Chee is the first openly gay Korean- American novelist. In “The Autobiography of My Novel”, he writes, “I was forever finding even the tiniest way to identify with someone to escape how empty the world seemed to be of what I was.”
Do you now, I ask, see your writing as a political act? “I do, quite frankly. Someone was asking, ‘Was I comfortable with my niche, of always being in a niche?’ I said, I fought hard for that niche. I sacrificed a great deal for it, and now other writers are joining me there, and I love that. What was so moving to me about touring with this book is meeting so many young Asian-American, old Asian-American and queer Asian-American writers who felt a connection to the book, and through that getting a glimpse of what’s possibly going to be appearing next in this world. It is political now, has been political since the beginning, and I imagine it always will be.”

As part of the Auckland Writers Festival, Chee is taking part in The Good Immigrant panel with a fellow contributor to the essay collection The Good Immigrant USA, Porochista Khakpour, and New Zealand author Rosabel Tan. “The word ‘immigrant’ has become such a politically charged word thanks to the weirdly identical efforts of both the US and UK to really attack not just immigration but also naturalised citizenship. So this is just what has to be done. But it’s not speaking to an imagined sense of who those people are who might reject that; it’s also about making these subtle and as yet illegible spaces inside us legible to each other, to talk to each other.”
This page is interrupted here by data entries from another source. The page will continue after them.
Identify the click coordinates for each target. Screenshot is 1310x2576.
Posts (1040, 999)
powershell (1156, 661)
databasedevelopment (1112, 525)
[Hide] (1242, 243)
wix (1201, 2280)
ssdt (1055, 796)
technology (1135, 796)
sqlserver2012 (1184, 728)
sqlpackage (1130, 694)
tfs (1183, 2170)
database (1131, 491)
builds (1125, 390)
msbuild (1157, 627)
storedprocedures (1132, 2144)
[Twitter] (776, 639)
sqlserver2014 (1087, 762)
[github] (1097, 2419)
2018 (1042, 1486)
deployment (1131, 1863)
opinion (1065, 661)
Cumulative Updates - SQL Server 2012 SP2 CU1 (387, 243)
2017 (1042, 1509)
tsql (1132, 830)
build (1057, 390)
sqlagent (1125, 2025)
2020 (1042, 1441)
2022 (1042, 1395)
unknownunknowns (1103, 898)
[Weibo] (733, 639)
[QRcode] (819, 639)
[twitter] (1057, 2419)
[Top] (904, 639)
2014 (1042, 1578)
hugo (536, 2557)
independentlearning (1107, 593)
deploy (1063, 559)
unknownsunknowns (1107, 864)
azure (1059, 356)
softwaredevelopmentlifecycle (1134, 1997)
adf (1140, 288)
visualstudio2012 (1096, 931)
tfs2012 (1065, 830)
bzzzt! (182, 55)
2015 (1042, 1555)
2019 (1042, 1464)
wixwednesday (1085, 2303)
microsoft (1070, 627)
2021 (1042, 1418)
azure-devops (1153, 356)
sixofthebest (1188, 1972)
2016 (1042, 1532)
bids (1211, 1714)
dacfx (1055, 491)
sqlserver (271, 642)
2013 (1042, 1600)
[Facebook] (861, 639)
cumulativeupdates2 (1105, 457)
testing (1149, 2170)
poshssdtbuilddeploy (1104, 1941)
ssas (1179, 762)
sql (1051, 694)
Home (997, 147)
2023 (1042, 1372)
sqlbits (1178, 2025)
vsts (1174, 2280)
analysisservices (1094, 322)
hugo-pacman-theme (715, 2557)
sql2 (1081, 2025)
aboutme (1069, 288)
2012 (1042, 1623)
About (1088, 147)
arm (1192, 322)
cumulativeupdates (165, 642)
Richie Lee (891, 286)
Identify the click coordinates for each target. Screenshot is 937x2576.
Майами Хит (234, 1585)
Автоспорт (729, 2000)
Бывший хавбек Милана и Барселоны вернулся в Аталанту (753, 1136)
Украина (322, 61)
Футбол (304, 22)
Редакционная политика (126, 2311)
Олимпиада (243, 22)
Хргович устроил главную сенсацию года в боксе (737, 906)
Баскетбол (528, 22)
And on the writers festival in general, Chee says, “The writers’ celebration is the readers’ celebration, too. There really is something different about seeing a writer in person and connecting to them in that way, to hear them think out loud in relation to the questions, or to just have their voice in your head when you go back to their work. There’s also a community conversation. The festivals invite these writers in because they believe they will connect to the community; there’s a way that the community gets to think about itself that it might not otherwise, and writers play a role in that. And I take that role very seriously.”

Alexander Chee appears at the Auckland Writers Festival, 17, 18 & 19 May 2019.